Outcomes of Resection for Renal Cell Carcinoma with Extensive Inferior Vena Caval Thrombus
Hallie Baer, Georges Haidar, Taylor Hicks, Ronald Rodriguez, Dharam Kaushik, Matthew Sideman, Lori Pounds, Mark Davies
UTHSCSA, San Antonio, TX
Background: Renal cell carcinoma (RCC) has a propensity for vascular invasion with the presence of intravascular tumor thrombus occurring in 10-25% of those cases. Tumor thrombus invades along the renal vein (level 0) to the IVC (level 1-2) and above the hepatic veins (level 3) until ultimately can became an atrial thrombus (level 4), with a worsening prognosis associated with caudal progression. Radical nephrectomy and caval thrombectomy represent the only method of local disease and durable oncologic control. The aim of this study is to examine the outcomes of resection for renal call carcinoma with extensive inferior vena cava thrombus in the setting of a multidisciplinary team.
Methods: A review of a prospectively maintained database of patients with renal cell carcinoma with tumor thrombus was performed. Patients were evaluated pre-operatively with a standardized protocol to assess for extent of disease, specifically presence (and level) of tumor thrombus using renal protocol CT or MRI, as well as evidence of metastases.

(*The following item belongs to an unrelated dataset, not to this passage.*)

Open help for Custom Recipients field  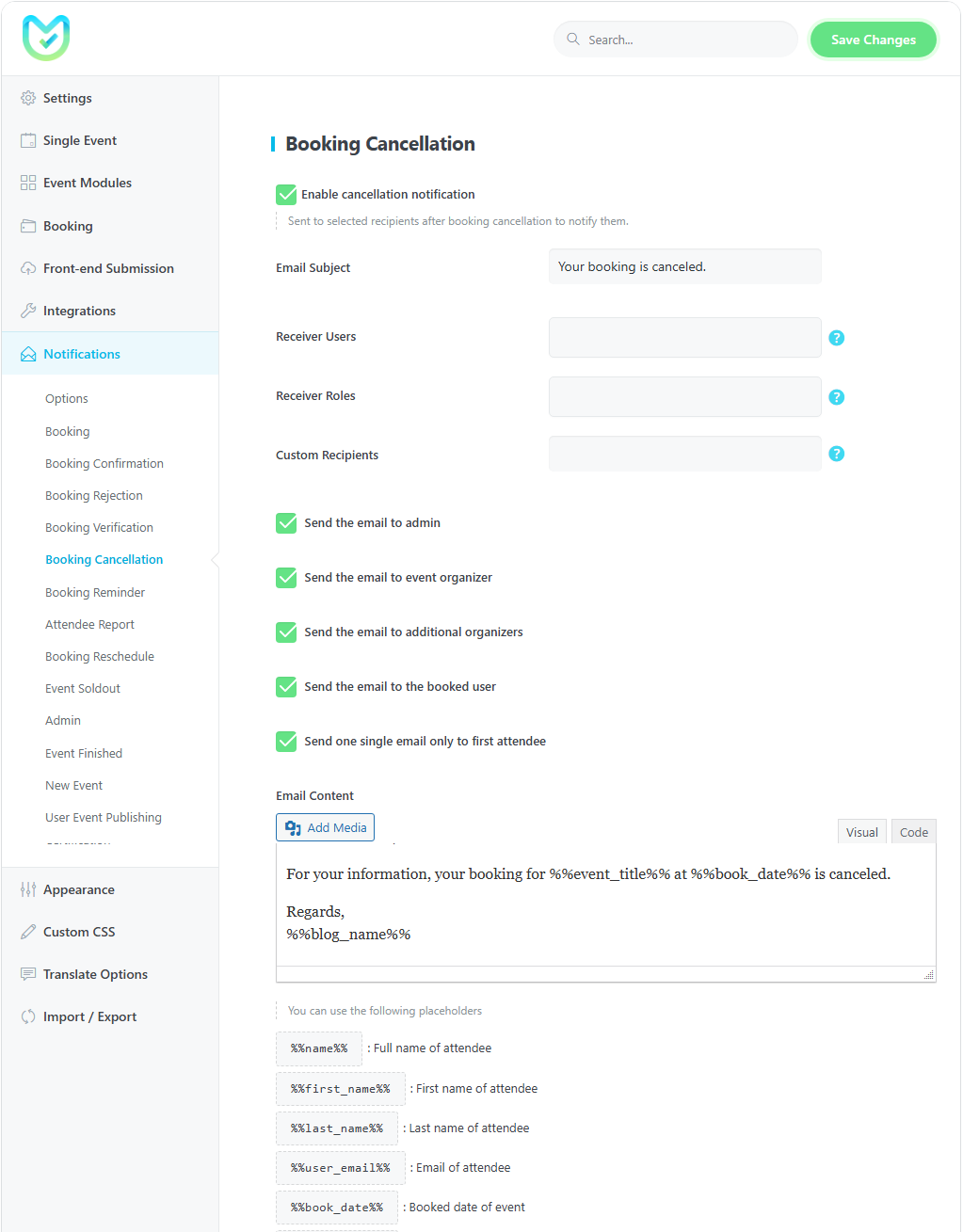(x=836, y=454)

A multidisciplinary surgical approach was then taken involving Urology, Cardiothoracic, and Vascular surgery. Intraoperative Doppler ultrasound and trans-esophageal echocardiography were performed to aid in confirming the level of thrombus and to identify the lumbar and hepatic veins insertion into the vena cava.

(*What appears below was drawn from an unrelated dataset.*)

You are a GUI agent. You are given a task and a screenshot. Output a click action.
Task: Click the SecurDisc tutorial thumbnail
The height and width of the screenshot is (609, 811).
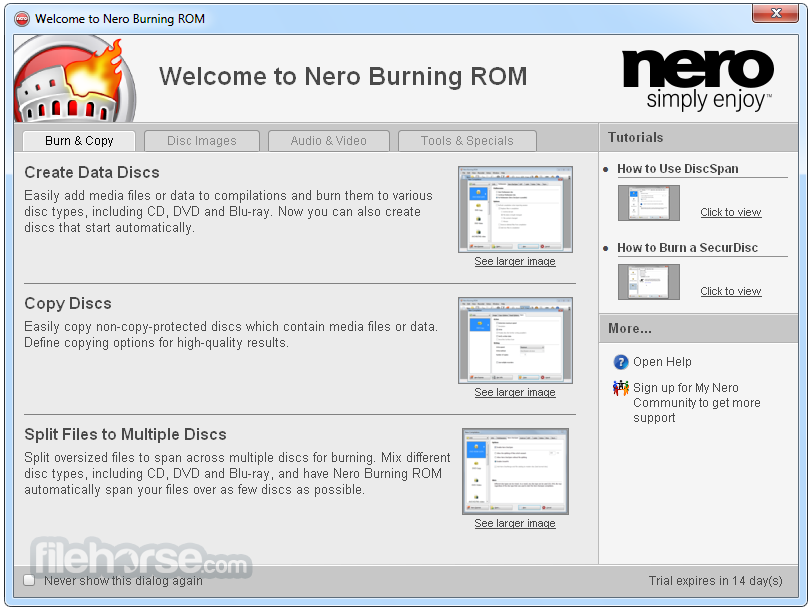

Results: A total of 57 patients underwent radical nephrectomy with tumor thrombectomy over the course of 28 months. Patients were predominantly Hispanic (61%), male (63%), overweight (median BMI 29 [20-56]), and middle aged (median age 58 [21-85]) with a history of hypertension (68%), tobacco use (56%), and diabetes (40%). Almost all patients were symptomatic at presentation: hematuria (53%), flank pain (37%), weight loss (26%). Thrombus level for L0, L1, L2, L3, and L4 disease was 23%, 11%, 32%, 25%, and 11%, respectively. Bypass was required in 35% of cases (veno-veno 25%, cardiopulmonary 11%) and IVC reconstruction with patch only occurred twice (3.5%). Median length of stay was 12 days with a 30-day re-admission rate of 17.5%. Mortality at 30 and 90 days for all patients was 5.7% and 9.4%, respectively.
Conclusions: Renal call carcinoma with extensive inferior vena caval thrombus remains a high risk surgery that requires a multidisciplinary surgical approach, but is associated with acceptable mortality and morbidity. Our results demonstrate Hispanic patients present with less invasive disease than non-Hispanics based on level of thrombus, however Hispanic patients have a higher overall higher mortality at both 30 and 90 days than Non-Hispanic patients.